こんな小っこい白雪にまで気を使わせてしまった…。
とにかく1度落ち着いて考えよう。名前を返却とかは……流石に無理か。だとすれば、どうする…? 人に名前を貰ったなんて、絶対怒られる案件だろうし、妖精の集落? みたいな場所に帰ったらどんな扱いされるかわかんねえぞ。そもそも何でこんな所を迂路つてるんだ? この近くに妖精の村でもあるのか? いや…それはねえな。この森は完全に人間の生活圏の内側だ、亜人とは住み分けが完全にされちまってるからこの近くに住処が有る可能性は限りなくゼロだと言って良い。

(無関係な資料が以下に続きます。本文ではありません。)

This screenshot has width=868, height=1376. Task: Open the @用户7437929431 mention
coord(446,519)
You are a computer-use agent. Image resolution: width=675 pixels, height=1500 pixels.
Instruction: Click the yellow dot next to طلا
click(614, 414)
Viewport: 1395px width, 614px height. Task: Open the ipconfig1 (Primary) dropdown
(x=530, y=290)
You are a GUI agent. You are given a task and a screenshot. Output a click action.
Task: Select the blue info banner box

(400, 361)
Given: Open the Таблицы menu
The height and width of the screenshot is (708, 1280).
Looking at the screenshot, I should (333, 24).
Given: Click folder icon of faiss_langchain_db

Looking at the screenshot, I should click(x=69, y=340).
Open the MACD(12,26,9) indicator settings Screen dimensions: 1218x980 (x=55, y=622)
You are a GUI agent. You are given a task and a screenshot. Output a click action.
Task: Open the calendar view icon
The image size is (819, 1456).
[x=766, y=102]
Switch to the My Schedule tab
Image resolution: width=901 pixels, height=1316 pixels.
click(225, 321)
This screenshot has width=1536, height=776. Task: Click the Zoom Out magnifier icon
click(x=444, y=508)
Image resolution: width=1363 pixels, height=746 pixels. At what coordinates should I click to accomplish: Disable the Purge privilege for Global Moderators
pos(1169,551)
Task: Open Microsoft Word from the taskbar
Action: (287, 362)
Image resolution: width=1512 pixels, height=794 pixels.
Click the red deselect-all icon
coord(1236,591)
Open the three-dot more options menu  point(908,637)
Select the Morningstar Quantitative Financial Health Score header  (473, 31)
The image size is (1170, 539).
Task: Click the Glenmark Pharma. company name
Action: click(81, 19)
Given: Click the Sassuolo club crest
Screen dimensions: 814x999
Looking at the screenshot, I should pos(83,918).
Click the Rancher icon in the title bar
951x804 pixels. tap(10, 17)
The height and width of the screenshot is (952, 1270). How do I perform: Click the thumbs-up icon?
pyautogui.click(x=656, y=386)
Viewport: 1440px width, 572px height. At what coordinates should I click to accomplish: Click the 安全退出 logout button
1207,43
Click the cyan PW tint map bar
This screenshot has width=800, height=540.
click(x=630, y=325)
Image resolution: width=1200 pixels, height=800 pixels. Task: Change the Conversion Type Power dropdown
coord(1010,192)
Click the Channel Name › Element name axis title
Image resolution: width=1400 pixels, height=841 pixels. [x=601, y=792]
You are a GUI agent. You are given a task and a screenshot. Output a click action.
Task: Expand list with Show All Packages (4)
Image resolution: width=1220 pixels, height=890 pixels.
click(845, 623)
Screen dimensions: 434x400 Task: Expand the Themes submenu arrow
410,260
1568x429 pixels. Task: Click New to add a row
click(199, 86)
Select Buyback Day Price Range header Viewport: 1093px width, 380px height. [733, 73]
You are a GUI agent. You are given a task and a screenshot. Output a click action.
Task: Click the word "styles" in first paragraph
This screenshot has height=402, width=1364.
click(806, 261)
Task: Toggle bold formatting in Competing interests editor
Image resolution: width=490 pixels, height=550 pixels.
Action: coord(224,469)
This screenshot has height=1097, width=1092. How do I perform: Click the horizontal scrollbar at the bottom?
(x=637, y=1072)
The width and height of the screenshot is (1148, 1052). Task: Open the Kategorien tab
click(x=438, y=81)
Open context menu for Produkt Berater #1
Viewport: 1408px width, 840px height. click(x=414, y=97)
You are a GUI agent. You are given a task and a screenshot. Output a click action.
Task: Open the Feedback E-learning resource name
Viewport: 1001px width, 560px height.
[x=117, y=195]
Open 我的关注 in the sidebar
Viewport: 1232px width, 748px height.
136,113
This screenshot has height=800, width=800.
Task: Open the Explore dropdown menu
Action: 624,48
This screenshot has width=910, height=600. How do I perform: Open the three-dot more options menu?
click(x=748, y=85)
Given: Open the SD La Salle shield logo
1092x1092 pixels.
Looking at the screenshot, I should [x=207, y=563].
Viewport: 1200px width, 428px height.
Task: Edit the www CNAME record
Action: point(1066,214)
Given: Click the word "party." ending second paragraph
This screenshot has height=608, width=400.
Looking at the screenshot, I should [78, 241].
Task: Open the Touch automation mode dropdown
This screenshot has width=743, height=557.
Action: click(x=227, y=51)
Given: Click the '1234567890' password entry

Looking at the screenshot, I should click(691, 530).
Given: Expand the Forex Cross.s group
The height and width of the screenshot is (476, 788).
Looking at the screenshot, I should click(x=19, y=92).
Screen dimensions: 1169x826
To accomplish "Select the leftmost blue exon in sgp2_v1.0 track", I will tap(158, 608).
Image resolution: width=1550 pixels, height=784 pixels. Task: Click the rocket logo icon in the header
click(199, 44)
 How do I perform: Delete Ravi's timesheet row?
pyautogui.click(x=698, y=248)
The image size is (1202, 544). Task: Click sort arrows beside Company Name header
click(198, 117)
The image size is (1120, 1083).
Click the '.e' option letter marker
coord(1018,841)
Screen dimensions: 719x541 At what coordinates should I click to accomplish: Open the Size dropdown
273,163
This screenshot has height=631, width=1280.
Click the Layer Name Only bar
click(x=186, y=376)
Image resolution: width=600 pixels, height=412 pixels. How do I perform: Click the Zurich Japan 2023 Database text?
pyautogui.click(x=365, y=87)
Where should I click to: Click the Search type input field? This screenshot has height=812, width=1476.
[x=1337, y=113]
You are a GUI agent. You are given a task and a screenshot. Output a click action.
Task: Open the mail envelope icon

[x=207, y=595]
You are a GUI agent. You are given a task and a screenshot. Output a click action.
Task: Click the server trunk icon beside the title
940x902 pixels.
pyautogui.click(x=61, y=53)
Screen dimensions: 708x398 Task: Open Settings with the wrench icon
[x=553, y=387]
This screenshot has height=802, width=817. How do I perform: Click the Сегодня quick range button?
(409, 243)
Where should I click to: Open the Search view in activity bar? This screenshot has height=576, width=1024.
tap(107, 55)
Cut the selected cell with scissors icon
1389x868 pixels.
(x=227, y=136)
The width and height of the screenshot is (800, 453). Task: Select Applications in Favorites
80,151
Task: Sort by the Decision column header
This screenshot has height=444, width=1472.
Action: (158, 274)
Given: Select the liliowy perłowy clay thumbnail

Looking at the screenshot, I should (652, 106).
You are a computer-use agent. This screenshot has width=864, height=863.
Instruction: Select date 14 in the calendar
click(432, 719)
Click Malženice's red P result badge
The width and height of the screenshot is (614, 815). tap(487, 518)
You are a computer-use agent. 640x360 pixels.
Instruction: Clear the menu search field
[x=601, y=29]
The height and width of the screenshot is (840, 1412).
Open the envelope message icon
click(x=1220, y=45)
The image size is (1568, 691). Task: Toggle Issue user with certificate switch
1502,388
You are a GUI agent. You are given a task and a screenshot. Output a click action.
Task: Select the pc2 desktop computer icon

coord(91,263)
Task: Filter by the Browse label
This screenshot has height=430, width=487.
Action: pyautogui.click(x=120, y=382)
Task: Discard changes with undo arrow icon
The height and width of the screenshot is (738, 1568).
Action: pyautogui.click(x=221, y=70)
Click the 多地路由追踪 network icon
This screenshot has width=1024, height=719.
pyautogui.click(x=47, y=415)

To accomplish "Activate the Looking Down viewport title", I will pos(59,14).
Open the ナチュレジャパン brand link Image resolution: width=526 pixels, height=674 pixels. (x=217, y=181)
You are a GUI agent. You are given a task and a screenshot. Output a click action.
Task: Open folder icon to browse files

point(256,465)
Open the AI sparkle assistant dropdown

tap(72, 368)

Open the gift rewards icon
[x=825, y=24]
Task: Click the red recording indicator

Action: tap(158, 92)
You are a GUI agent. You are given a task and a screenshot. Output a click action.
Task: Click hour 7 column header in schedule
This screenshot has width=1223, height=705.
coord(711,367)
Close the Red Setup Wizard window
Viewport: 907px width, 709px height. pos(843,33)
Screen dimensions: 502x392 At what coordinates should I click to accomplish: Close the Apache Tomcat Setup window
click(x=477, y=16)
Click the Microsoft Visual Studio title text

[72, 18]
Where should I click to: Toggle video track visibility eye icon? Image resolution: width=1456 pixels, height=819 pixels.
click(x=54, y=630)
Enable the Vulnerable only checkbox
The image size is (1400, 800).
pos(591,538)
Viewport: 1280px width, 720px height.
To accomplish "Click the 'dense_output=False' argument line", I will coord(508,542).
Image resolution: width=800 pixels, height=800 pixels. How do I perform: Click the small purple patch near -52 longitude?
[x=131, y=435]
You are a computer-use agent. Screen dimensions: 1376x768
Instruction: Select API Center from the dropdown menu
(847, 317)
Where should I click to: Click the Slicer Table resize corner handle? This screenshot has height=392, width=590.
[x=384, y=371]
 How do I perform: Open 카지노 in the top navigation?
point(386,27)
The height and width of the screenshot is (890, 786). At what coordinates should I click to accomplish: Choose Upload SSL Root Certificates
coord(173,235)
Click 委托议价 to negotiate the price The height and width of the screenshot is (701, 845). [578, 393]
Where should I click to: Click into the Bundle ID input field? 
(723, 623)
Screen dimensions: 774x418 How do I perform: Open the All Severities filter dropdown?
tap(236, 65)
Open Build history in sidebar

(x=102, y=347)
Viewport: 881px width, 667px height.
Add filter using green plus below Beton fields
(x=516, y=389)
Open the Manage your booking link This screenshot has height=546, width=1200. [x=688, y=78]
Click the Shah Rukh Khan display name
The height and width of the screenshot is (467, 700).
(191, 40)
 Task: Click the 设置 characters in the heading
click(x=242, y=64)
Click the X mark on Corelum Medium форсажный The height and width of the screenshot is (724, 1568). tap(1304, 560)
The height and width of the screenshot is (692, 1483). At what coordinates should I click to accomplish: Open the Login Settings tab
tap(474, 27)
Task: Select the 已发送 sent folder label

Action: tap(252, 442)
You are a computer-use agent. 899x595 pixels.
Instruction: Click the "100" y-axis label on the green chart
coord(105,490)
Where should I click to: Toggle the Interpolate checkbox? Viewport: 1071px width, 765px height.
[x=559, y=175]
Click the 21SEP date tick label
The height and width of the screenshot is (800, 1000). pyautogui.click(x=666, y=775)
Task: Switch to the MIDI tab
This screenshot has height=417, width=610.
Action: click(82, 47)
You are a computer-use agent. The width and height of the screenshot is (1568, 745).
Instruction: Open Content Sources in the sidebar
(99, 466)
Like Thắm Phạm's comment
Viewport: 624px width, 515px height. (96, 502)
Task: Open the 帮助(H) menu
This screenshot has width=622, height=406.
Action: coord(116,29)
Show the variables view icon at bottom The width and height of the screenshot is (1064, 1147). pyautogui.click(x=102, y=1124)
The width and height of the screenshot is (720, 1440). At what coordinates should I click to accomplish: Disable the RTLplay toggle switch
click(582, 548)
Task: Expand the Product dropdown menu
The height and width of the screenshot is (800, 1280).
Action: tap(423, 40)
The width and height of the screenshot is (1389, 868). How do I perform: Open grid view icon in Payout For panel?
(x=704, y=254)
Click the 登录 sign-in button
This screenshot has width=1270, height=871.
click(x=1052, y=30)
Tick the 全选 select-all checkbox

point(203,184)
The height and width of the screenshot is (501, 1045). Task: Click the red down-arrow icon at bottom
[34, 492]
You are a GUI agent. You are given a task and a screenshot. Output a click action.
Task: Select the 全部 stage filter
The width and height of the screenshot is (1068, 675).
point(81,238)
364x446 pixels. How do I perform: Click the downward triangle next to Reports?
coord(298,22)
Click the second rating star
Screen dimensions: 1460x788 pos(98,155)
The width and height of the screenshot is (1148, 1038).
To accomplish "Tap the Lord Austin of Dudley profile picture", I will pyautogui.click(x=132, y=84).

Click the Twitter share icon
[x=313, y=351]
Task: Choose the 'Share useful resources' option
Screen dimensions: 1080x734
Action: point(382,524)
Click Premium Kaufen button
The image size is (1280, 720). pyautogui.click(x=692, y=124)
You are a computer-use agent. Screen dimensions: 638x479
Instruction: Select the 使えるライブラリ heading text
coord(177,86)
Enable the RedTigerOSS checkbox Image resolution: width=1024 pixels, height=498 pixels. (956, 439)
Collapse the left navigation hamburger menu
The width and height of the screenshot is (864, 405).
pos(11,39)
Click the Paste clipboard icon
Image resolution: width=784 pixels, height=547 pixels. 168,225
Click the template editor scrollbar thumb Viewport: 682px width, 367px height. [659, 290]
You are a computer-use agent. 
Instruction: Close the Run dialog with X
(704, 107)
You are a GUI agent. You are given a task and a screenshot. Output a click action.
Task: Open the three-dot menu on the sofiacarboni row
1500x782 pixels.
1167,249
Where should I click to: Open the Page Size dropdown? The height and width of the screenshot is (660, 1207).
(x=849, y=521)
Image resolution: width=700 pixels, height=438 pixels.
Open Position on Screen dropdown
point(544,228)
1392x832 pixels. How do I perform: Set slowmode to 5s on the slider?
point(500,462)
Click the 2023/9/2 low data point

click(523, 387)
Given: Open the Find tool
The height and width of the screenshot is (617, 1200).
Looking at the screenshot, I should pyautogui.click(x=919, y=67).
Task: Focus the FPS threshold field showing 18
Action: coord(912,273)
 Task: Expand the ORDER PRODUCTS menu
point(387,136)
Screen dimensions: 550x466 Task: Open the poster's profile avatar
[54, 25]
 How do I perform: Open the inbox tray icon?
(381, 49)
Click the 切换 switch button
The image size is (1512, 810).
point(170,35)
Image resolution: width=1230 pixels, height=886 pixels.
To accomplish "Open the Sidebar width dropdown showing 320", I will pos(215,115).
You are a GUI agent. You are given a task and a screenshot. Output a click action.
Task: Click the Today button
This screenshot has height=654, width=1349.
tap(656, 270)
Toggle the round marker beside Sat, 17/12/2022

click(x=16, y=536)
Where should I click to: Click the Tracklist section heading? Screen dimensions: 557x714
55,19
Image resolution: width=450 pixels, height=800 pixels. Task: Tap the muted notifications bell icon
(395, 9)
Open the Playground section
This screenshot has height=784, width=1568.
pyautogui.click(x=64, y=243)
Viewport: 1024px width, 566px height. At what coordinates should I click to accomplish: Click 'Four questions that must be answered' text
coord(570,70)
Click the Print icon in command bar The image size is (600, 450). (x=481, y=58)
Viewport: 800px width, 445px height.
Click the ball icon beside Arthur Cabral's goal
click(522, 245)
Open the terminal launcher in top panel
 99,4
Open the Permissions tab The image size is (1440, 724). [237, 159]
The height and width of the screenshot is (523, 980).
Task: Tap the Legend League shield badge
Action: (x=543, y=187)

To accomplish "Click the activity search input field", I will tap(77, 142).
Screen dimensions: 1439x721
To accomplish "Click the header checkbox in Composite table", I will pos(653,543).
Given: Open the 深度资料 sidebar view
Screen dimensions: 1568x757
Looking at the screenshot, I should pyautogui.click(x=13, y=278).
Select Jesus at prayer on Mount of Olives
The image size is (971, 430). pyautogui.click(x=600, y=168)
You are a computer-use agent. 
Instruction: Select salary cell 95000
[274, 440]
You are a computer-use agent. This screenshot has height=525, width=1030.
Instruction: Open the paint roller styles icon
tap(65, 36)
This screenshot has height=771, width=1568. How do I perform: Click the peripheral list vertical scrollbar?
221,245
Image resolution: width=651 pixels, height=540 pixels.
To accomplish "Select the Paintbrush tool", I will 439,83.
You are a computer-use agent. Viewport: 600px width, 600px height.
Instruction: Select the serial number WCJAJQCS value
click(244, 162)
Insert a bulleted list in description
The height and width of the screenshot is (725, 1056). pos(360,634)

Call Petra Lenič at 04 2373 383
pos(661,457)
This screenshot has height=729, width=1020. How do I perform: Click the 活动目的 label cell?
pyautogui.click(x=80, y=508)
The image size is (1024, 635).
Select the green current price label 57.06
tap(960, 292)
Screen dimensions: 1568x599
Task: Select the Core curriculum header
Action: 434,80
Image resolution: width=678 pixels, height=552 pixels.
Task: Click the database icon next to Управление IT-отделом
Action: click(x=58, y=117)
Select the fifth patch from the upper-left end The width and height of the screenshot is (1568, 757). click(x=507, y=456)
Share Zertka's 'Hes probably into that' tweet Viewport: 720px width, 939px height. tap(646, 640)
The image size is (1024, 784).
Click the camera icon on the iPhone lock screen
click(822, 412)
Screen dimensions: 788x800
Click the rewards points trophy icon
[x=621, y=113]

とすると、白雪は住処か群れからはぐれて来たって事かな? ん? 白雪が肯定してるっぽい感情を流して来てる…。ああ、そっか、俺の思考の一部も白雪に渡されてるのから、反応返してくれたのか。
うーん…。コレ、連れてくしかねえかなあ。妖精の集落だか群れだかの場所まで連れてって、俺も一緒に謝るってのが1番良い形かなあ…。まあ、相手が人間の俺に会ってくれるかどうは別として。
「なあ白雪、お前さえ良ければ俺達と一緒に来ないか?」
「連れて行くのですか?」
「ああ。ダメか?」
「いえ、マスターがそう判断されたのであれば問題ありません」
白雪の体が黄色になり、思考の波に乗って「嬉しい。一緒に居る」、そんな感じの感情が流れてくる。
「そう言う事で、まあヨロシクな。お前さんの仲間の居る所までは、責任もって送り届けるからさ」
俺が握手代わりに体をツンツンすると、嬉しそうに黄色く光りながら俺の周りを、名前の由来になった光の粒を撒きながら飛ぶ。
「綺麗だなぁ、本当に雪みてぇだ」
「マスター、それは鱗粉です」
幻想的な雰囲気が、情緒の無いロボの一言で一瞬にして消失した。
「それと、重要なお知らせが」
「どうした?」
「後10秒程で鍋の中身が致命的に焦げます」
「ヤベェっ!?」
パンドラの報告を受けて慌てて飯の準備をする。
そして結局焦げた飯を食べる事になったのは言うまでもない。